**Work request**
Give back an exact copy of the lines below, from the first through the line with "Ingeniero/a de Validación (266, 2313)"; please stop there.

(Entries shown Opens)

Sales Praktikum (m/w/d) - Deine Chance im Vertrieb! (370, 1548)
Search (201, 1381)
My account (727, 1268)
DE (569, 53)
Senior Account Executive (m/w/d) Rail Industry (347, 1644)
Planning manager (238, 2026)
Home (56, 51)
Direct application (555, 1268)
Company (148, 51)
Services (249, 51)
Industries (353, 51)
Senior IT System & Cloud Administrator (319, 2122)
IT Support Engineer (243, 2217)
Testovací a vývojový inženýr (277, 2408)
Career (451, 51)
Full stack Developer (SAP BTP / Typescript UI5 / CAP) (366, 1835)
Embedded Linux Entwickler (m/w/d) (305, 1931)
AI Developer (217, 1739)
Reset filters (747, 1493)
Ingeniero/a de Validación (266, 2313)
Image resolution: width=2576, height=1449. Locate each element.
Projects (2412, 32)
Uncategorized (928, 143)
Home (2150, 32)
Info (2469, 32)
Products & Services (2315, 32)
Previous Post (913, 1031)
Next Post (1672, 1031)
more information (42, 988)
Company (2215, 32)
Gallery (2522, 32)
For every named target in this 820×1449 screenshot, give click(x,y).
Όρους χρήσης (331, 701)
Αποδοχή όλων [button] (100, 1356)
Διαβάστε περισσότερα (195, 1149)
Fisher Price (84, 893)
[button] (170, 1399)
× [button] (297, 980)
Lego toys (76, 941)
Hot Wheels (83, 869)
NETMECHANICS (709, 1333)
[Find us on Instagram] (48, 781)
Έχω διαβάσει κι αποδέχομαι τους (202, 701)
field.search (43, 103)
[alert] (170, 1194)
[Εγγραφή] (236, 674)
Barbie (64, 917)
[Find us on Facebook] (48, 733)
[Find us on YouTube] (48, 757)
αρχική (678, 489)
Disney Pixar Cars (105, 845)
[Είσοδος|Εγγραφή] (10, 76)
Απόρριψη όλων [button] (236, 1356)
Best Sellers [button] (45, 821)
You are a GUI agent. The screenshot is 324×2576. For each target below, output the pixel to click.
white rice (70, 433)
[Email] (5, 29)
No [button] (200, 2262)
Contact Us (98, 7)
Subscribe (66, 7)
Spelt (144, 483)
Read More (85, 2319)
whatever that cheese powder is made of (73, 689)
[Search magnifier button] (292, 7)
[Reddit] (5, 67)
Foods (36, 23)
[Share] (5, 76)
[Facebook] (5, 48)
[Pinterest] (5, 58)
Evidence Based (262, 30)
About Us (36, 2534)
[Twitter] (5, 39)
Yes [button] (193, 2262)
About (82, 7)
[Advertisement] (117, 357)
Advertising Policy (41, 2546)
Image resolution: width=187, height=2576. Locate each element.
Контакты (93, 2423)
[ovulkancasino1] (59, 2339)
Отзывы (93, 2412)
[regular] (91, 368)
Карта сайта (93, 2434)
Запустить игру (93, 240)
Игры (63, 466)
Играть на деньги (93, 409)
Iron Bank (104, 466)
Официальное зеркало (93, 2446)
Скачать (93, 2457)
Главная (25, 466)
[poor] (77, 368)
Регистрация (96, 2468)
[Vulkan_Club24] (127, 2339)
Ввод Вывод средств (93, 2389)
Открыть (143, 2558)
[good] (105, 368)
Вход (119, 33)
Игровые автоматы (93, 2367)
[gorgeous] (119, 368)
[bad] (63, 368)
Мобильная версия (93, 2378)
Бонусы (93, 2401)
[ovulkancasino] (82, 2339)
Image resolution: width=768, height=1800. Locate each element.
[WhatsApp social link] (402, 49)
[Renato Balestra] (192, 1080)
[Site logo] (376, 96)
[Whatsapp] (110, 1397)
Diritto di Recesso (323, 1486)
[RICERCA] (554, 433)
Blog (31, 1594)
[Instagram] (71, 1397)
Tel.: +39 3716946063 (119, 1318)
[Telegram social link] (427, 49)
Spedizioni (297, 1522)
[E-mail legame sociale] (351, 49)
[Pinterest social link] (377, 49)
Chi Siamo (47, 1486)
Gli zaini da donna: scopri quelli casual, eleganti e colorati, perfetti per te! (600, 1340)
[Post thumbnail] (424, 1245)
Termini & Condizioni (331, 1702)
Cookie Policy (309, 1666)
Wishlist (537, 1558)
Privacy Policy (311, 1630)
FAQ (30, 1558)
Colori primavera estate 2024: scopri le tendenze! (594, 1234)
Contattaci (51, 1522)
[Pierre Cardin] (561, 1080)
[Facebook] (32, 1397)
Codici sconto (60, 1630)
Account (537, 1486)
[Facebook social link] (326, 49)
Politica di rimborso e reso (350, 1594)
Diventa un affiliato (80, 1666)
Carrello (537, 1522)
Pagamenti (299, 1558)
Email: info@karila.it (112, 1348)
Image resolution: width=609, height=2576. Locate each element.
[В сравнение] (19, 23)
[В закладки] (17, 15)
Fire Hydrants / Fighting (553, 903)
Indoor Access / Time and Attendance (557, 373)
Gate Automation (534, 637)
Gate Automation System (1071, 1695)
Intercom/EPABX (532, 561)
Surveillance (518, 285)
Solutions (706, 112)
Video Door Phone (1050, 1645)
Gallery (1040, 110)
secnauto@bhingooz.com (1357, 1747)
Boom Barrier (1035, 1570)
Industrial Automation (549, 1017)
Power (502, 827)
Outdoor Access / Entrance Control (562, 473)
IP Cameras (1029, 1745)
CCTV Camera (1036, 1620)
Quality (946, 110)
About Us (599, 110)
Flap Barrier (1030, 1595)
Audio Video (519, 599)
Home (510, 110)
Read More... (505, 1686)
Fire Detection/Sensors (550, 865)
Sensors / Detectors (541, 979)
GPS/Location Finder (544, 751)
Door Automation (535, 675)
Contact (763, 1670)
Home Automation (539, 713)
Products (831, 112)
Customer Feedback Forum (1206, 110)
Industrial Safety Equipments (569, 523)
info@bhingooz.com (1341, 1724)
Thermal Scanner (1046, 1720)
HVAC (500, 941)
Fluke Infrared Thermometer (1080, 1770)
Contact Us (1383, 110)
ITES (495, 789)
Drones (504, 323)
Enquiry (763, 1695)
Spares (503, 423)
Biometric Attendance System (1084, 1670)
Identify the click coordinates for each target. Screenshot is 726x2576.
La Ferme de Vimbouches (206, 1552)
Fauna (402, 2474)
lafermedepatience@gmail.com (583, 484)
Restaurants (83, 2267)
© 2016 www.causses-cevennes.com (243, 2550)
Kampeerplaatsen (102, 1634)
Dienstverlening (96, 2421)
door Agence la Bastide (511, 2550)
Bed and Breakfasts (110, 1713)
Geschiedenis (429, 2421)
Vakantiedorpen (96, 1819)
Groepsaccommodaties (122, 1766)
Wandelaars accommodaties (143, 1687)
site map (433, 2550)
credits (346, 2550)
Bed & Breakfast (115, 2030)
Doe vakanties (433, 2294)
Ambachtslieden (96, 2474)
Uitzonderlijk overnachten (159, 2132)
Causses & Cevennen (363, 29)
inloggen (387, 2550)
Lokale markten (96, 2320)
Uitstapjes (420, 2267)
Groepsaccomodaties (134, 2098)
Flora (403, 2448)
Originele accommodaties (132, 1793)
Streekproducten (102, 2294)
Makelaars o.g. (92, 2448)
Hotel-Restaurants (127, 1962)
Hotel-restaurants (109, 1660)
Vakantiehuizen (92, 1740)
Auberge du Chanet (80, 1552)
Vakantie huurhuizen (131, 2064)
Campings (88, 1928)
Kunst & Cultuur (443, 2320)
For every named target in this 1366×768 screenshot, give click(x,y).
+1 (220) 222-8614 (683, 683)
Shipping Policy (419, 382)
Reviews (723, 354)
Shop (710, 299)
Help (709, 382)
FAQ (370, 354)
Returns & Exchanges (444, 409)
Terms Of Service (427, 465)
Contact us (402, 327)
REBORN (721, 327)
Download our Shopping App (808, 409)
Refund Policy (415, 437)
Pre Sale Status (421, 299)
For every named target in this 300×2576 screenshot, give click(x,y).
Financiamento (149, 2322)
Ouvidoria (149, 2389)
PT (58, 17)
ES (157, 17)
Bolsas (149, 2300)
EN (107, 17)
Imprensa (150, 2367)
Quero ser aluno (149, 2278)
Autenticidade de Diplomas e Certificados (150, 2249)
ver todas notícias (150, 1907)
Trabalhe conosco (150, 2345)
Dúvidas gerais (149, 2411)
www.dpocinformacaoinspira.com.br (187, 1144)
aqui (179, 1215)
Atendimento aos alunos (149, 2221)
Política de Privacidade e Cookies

(Entries shown Closes)

**Reply**
Sales Praktikum (m/w/d) - Deine Chance im Vertrieb! (370, 1548)
Search (201, 1381)
My account (727, 1268)
DE (569, 53)
Senior Account Executive (m/w/d) Rail Industry (347, 1644)
Planning manager (238, 2026)
Home (56, 51)
Direct application (555, 1268)
Company (148, 51)
Services (249, 51)
Industries (353, 51)
Senior IT System & Cloud Administrator (319, 2122)
IT Support Engineer (243, 2217)
Testovací a vývojový inženýr (277, 2408)
Career (451, 51)
Full stack Developer (SAP BTP / Typescript UI5 / CAP) (366, 1835)
Embedded Linux Entwickler (m/w/d) (305, 1931)
AI Developer (217, 1739)
Reset filters (747, 1493)
Ingeniero/a de Validación (266, 2313)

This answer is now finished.